Automating invariant and progress proofs for distributed systems

  • 2015-12-10
  • Research

This talk will discuss an approach for automating correctness proofs of distributed systems using small model properties and automatic theorem provers.

Abstract

In this talk we will discuss an approach for automating correctness proofs of distributed systems using small model properties and automatic theorem provers. Small model theorems provide bounds on the size of the model that need to be checked for ascertaining the validity of logical formulas. The common theme in this talk is the observation that inductive invariance and progress proof rules, which are arguably the most commonly used techniques in checking correctness of distributed systems, can be expressed in a form that has small model properties.
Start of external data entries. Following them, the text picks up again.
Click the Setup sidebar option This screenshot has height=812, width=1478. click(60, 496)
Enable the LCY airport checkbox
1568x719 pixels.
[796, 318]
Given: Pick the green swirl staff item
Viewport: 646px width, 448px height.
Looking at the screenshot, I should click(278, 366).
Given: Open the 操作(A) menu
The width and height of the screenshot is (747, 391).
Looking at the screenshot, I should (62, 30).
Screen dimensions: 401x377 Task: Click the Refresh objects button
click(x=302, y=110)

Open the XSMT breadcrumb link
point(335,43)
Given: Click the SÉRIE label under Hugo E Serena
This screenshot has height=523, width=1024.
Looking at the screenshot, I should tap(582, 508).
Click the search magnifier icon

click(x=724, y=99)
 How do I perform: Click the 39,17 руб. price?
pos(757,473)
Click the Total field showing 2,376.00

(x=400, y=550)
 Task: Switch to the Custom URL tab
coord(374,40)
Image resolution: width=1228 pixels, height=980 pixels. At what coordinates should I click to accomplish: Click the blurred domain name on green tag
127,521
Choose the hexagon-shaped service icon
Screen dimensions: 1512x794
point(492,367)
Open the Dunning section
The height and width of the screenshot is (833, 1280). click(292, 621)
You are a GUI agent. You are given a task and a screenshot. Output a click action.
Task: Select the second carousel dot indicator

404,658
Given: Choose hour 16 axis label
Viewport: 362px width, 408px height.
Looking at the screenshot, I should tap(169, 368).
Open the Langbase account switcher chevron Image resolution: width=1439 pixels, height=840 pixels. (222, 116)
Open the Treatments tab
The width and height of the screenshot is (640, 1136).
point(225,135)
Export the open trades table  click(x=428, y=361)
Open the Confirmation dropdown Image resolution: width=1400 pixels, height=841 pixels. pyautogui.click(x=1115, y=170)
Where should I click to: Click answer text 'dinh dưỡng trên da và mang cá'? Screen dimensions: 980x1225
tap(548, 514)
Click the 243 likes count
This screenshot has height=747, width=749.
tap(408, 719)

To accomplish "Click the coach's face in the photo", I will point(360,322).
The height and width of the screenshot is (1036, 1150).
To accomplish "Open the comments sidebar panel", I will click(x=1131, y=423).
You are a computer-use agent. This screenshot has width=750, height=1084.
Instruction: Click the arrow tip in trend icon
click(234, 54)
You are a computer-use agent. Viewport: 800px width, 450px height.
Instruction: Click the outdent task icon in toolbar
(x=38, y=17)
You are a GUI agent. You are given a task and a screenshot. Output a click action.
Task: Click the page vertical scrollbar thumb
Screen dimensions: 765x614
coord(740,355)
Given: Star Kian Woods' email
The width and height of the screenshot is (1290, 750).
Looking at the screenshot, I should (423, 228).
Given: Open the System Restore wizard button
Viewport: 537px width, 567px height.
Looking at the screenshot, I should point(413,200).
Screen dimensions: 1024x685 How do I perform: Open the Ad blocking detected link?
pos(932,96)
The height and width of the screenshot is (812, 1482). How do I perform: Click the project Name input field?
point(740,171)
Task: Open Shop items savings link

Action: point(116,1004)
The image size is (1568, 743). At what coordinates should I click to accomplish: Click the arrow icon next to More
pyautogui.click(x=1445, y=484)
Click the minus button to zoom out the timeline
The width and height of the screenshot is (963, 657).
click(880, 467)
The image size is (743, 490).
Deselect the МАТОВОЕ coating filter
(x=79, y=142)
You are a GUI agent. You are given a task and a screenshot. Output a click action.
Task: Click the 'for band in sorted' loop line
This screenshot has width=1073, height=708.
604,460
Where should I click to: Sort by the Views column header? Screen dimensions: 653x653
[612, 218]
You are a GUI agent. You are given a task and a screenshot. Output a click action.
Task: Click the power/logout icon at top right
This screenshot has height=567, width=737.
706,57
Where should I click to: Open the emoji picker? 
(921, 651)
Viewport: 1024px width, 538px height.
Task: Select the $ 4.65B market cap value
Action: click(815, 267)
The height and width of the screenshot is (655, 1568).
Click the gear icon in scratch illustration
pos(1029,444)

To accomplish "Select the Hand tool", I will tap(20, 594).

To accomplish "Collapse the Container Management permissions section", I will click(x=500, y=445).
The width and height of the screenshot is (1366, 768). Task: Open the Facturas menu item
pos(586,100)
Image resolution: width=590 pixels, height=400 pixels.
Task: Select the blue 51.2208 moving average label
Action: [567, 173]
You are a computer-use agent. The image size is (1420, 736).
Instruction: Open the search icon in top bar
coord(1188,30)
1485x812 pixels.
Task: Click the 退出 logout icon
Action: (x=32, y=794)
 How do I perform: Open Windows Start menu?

This then makes it is possible to check only finite instances of the system, and infer correctness of arbitrarily large instances. The approach extends to system models with skewed clocks, communication patterns that are regular graphs, as well as models with partial synchrony.

Biography

Sayan Mitra is an Associate Professor of Electrical and Computer Engineering at the University of Illinois at Urbana-Champaign. His research interests are in formal verification, distributed computing, and cyberphysical systems. He holds a PhD from MIT (2007), MSc from the Indian Institute of Science, Bangalore, and undergraduate degree in EE from Jadavpur University, Kolkata. He was a postdoctoral fellow at the Center for Mathematics of Information of CalTech, and held visiting faculty positions at Oxford University and Kirtland Air Force Research Laboratory. Sayan received the National Science Foundation’s CAREER Award in 2011, AFOSR Young Investigator Research Program Award in 2012, IEEE-HKN C. Holmes MacDonald Outstanding Teaching Award (2013), Samsung Global Research Outreach Award, and several best paper awards.

Note

This talk is organized by Rigorous Systems Engineering (RiSE).